O que acontece, tão somente, é que o procedimento de concessão aa Autora da autorização de residência para atividade de investimento ao abrigo do disposto no artigo 90º-A da Lei n.º 23/2007, de 4 de julho e também o pedido de reagrupamento familiar, está em suspensão, pois que a mesma não foi ainda notificada para efeitos de comparecer visando a recolha de dados biométricos.

Estando pressuposto que a concessão da autorização de residência para actividade de investimento, nos termos do disposto nos artigos 90.º-A da Lei n.º 23/2007, de 04 de julho, e artigos 65.º-A e 65.º-D do Decreto Regulamentar n.º 84/2007, de 05 de novembro, demandam a apresentação de um conjunto de documentos assim como a prova de um conjunto de requisitos, que só ao SEF cumpre prosseguir, do que se oferece como resultado conclusivo é que o SEF deve efectuar esse agendamento.

Sem esse agendamento por parte do SEF, nunca a Autora verá apreciada a sua pretensão final que é a concessão de ARI.
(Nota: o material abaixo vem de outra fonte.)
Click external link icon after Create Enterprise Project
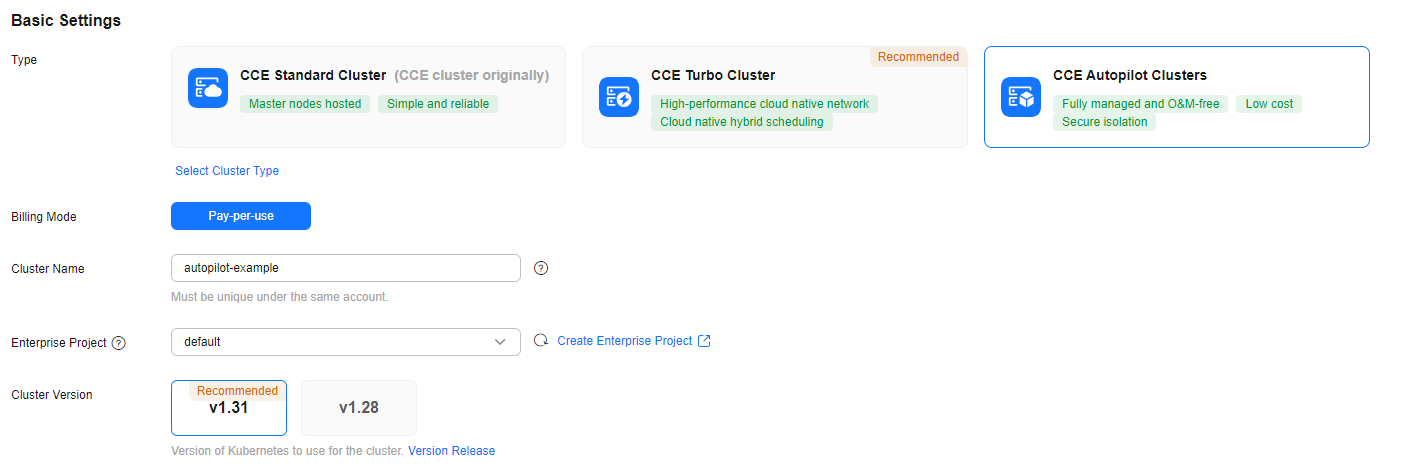Viewport: 1414px width, 470px height. (704, 341)
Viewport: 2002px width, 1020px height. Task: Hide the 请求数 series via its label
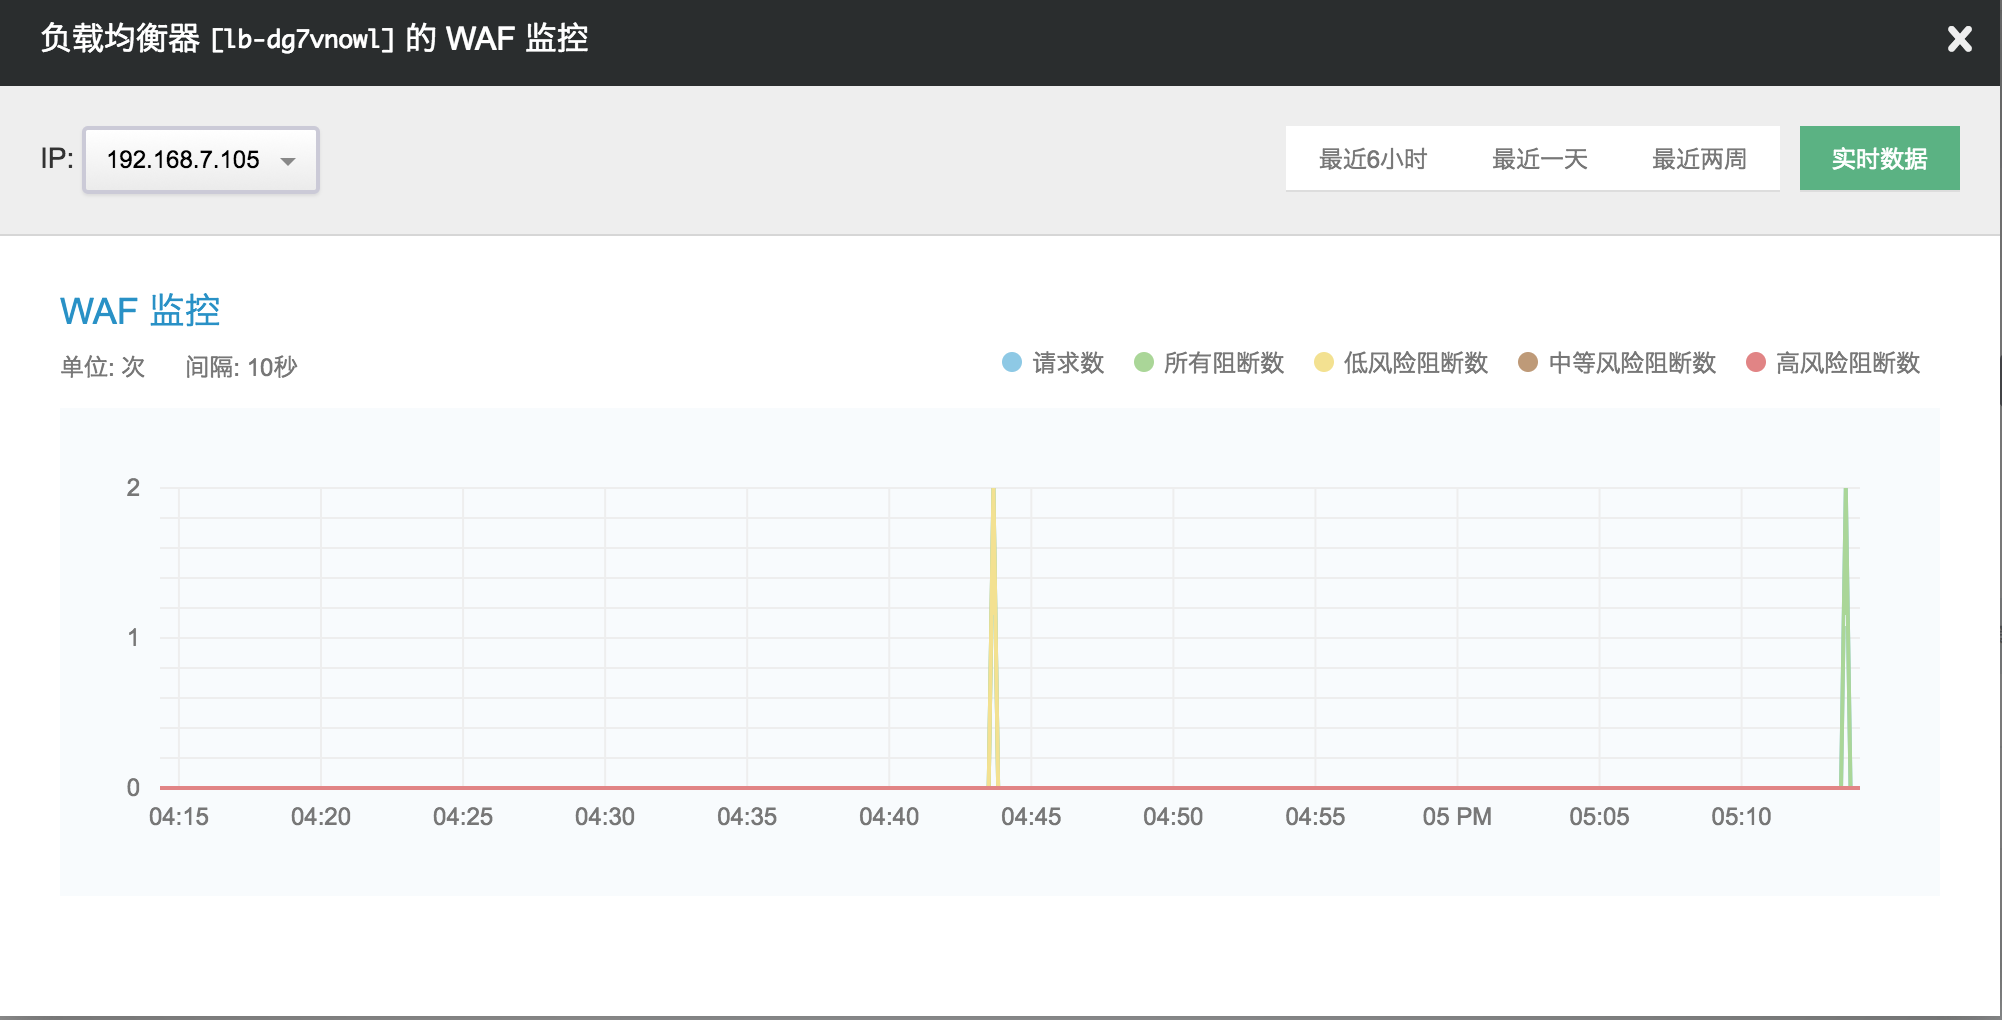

Em conformidade com o disposto no artigo 2.º, n.º 1 do CPC, aplicável ex vi artigo 1.º do CPTA, a todo o direito corresponde a acção adequada a fazê-lo reconhecer em juízo, a prevenir ou reparar a violação dele e a realizá-lo coercivamente, bem como os procedimentos necessários para acautelar o efeito útil da ação.

Esse desiderato também está vertido no artigo 2.º do CPTA, no sentido de que no direito à concessão de tutela jurisdicional está contido o direito de obter, em prazo razoável, e mediante um processo equitativo, uma decisão judicial que aprecie, com força de caso julgado, cada pretensão regularmente deduzida em juízo, bem como a possibilidade de a fazer executar e de obter as providências cautelares, antecipatórias ou conservatórias, destinadas a assegurar o efeito útil da decisão, sendo que, de todo o modo, a via de aceder a essa tutela não é indiscriminada pois que a todo o direito ou interesse legalmente protegido corresponde a tutela adequada junto dos tribunais administrativos, e onde pode ser obtida, entre o mais, o reconhecimento de situações jurídicas subjectivas directamente decorrentes de normas jurídico-administrativas ou de actos jurídicos praticados ao abrigo de disposições de direito administrativo, o reconhecimento de qualidades ou do preenchimento de condições, o pedido de condenação à adopção de comportamentos pela Administração Pública, o pedido de condenação da Administração à adoção das condutas necessárias ao restabelecimento de direitos ou interesses violados, a intimação da Administração a prestar informações, permitir a consulta de documentos ou passar certidões, e a adopção das providências cautelares adequadas para assegurar o efeito útil das decisões a proferir em processo declarativo.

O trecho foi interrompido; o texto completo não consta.